Photo by Russell Jenkins
Fukushimagata, Niigata, Japan, 25 March 2008


Various types of wetlands, at the coast and inland. Prefers shallow water with vegetation.



Like other dabbling ducks this species feeds by head-dipping and upending in the water, but not diving.


Breeding season variable. Usually in single pairs but may form loose small colonies. Nests in a pad of vegetation on the ground or in trees, always near water. The plate-shaped nest is composed of herbs, bamboo, reeds and dead grass. They lay 7-9 creamy-white eggs. Clutch sizes reported of up to 14 eggs may be caused by egg-dumping.

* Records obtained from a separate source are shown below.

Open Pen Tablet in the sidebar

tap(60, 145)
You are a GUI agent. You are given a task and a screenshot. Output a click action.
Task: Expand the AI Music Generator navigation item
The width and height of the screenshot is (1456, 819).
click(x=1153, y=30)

Feeds vegetarian, mostly seeds, parts of grasses, sedges and aquatic vegetation. Only occasionally water insects are taken.


Partially migratory with the northernmost populations spending the winter in south and east China.


Quacking gwet, gwet given by the female is similar to the Mallard but often louder and in descending series.


  1. Clements, J. F., T. S. Schulenberg, M. J. Iliff, D. Roberson, T. A. Fredericks, B. L. Sullivan, and C. L. Wood. 2018. The eBird/Clements checklist of birds of the world: v2018. Downloaded from http://www.birds.cornell.edu/clementschecklist/download/
  2. del Hoyo, J., Collar, N. & Kirwan, G.M. (2017). Chinese Spot-billed Duck (Anas zonorhyncha). In: del Hoyo, J., Elliott, A., Sargatal, J., Christie, D.A. & de Juana, E. (eds.). Handbook of the Birds of the World Alive. Lynx Edicions, Barcelona. (retrieved from http://www.hbw.com/node/467118 on 5 June 2017).
  3. Kulikova, I.V., Zhuravlev, Y.N. & McCracken, K.G. (2004) Asymmetric hybridization and sex-biased gene flow between Eastern Spot-billed Ducks (Anas zonorhyncha) and Mallards (A. platyrhynchos) in the Russian Far East. Auk 121(3): 930–949.
  4. Leader, P.J. (2006) Sympatric breeding of two Spot-billed Duck Anas poecilorhyncha taxa in southern China. Bull. Brit. Orn. Club 126(4): 248–252.